RECORDS FOR THE EXERCISE:
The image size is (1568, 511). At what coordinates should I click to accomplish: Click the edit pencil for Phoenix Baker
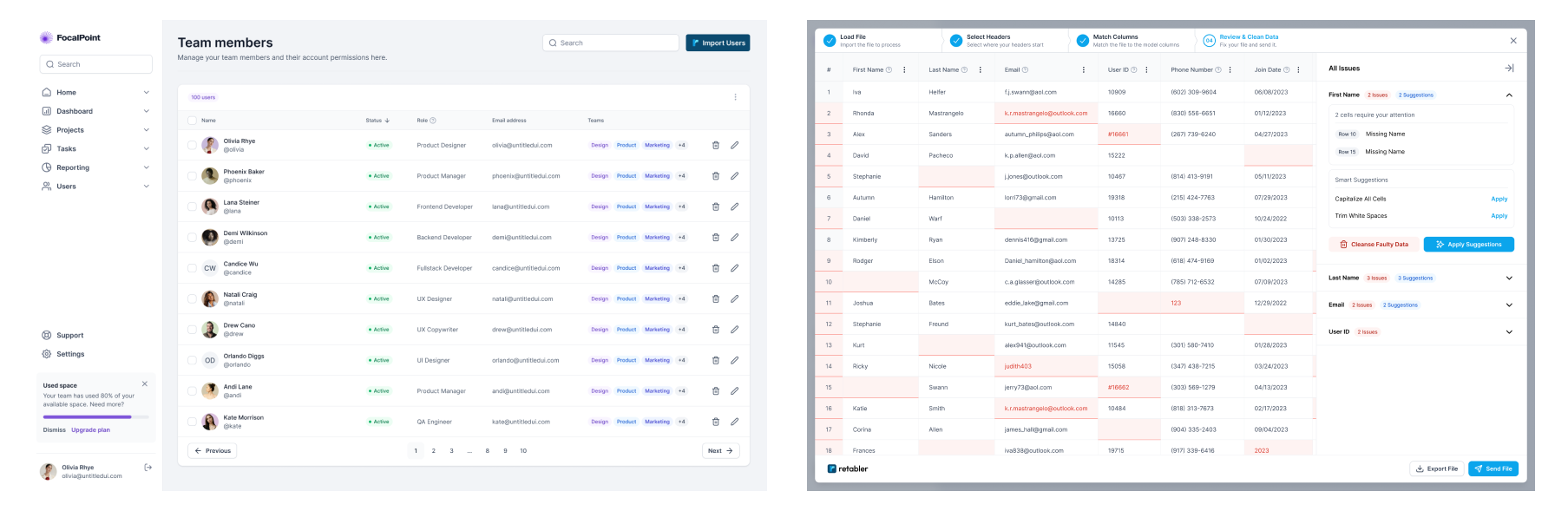[x=734, y=176]
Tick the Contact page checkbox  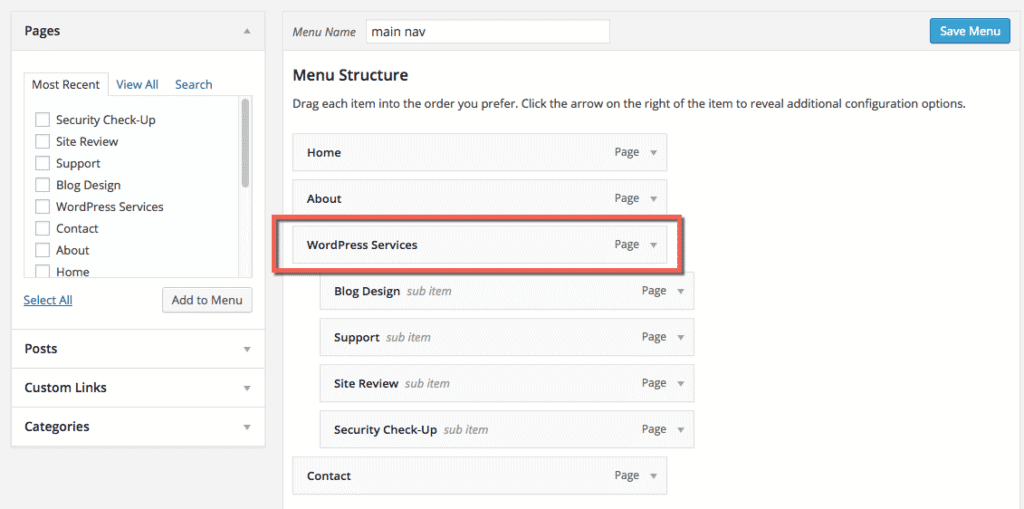pyautogui.click(x=42, y=229)
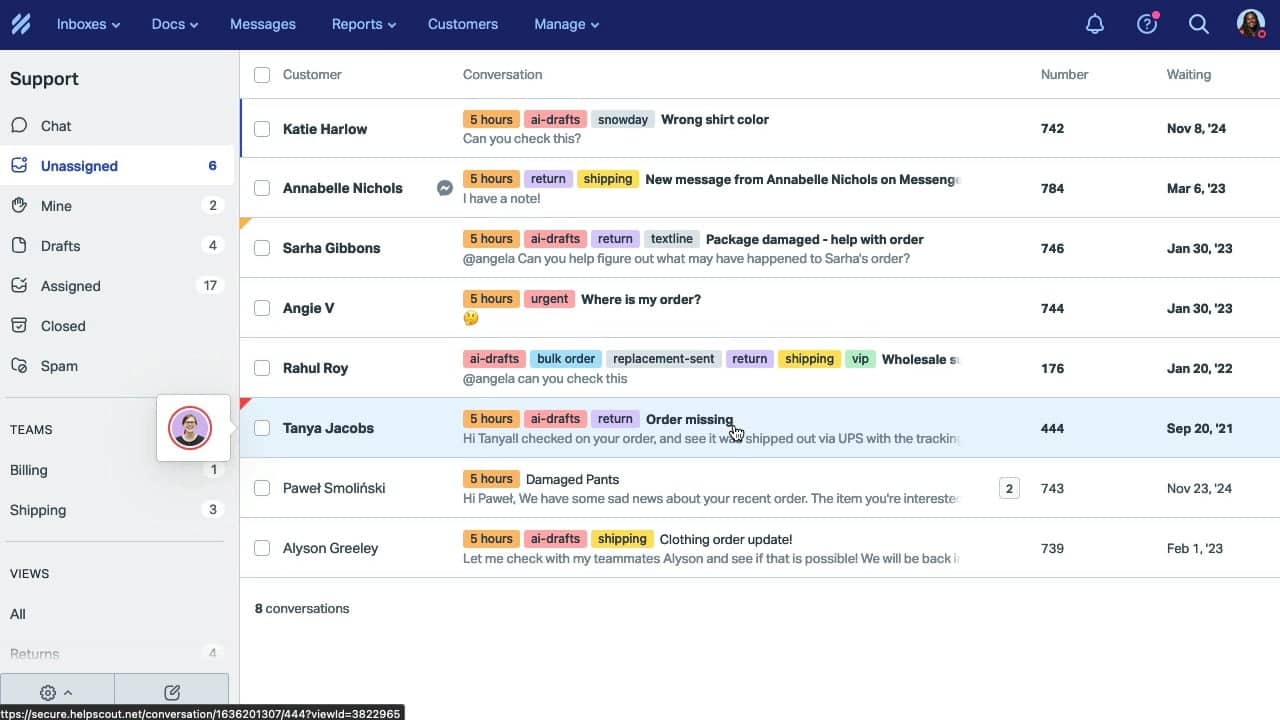Select Katie Harlow's conversation checkbox
The height and width of the screenshot is (720, 1280).
[x=261, y=127]
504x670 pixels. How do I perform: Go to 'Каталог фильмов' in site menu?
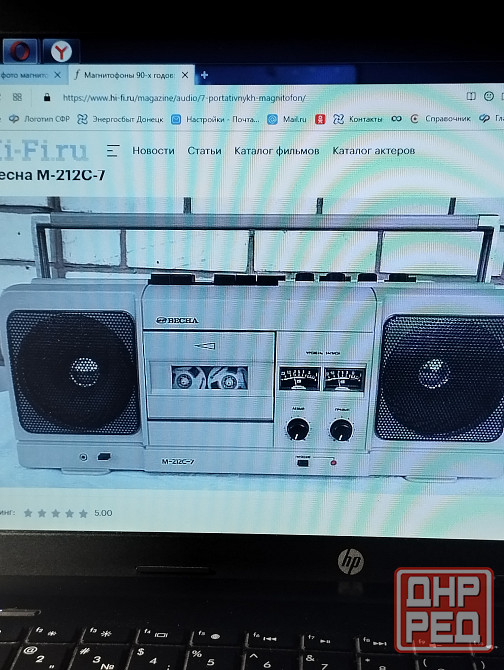277,151
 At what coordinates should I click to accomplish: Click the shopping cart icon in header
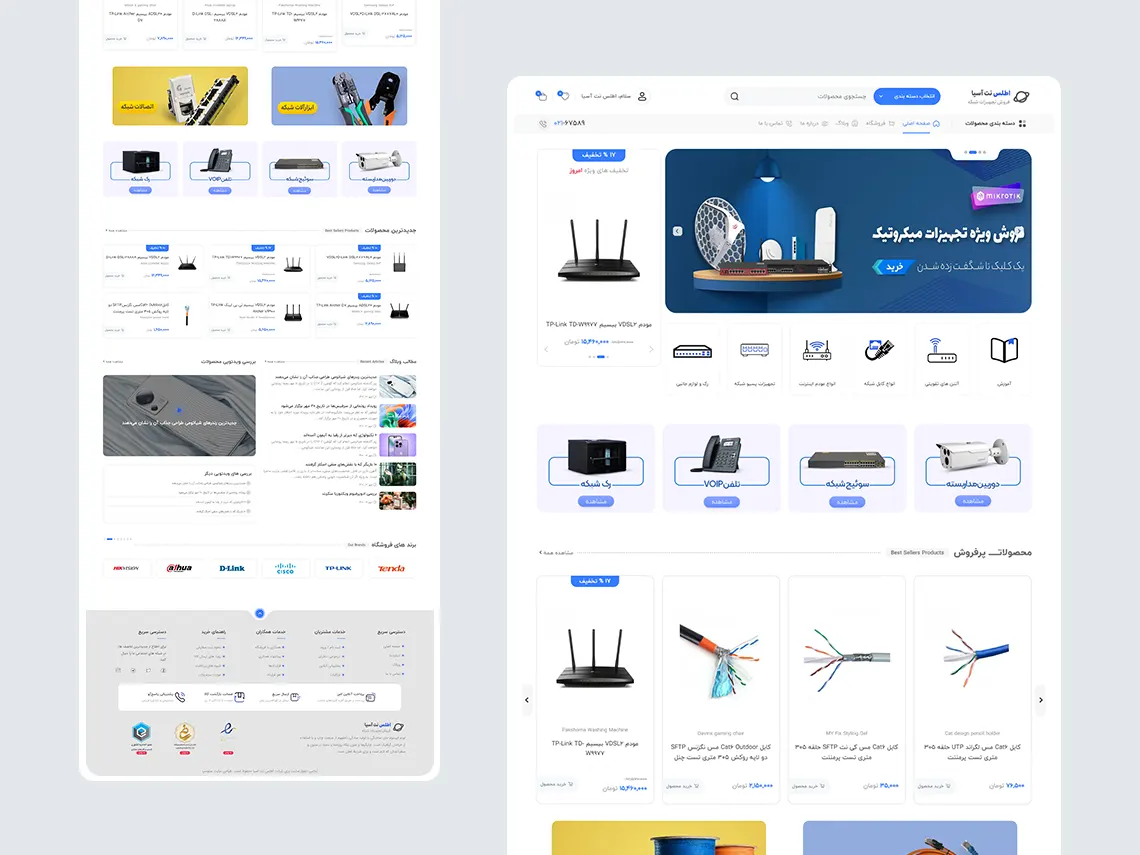click(542, 96)
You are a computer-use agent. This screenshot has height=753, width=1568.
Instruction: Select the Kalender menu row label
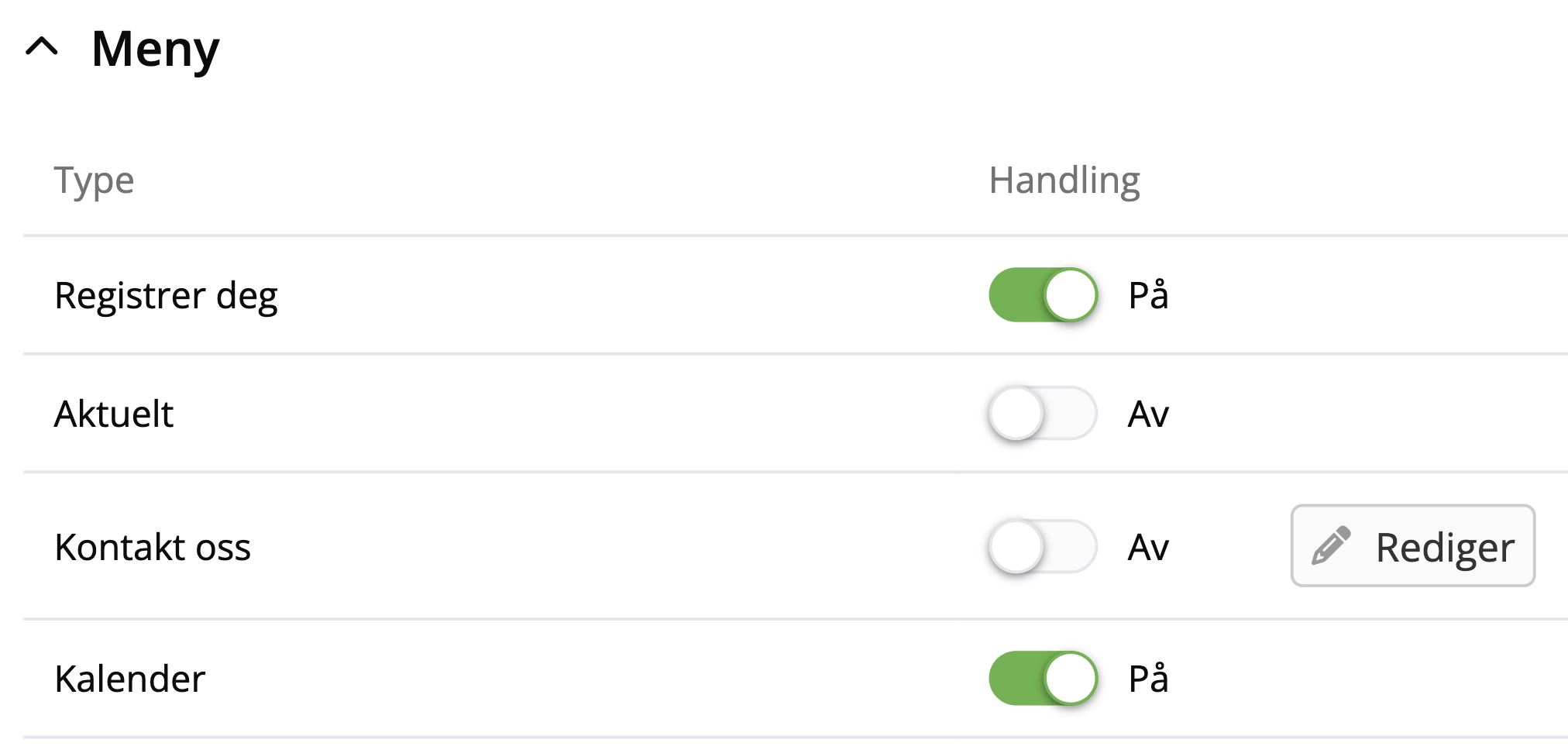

PROBLEM STATEMENT: The copy starts at the line holding "You are a computer-use" and ends at the last line of the records above. Transcribe those lines exactly, pictures excluded.

TASK SOLUTION:
You are a computer-use agent. This screenshot has height=753, width=1568.
Instruction: Select the Kalender menu row label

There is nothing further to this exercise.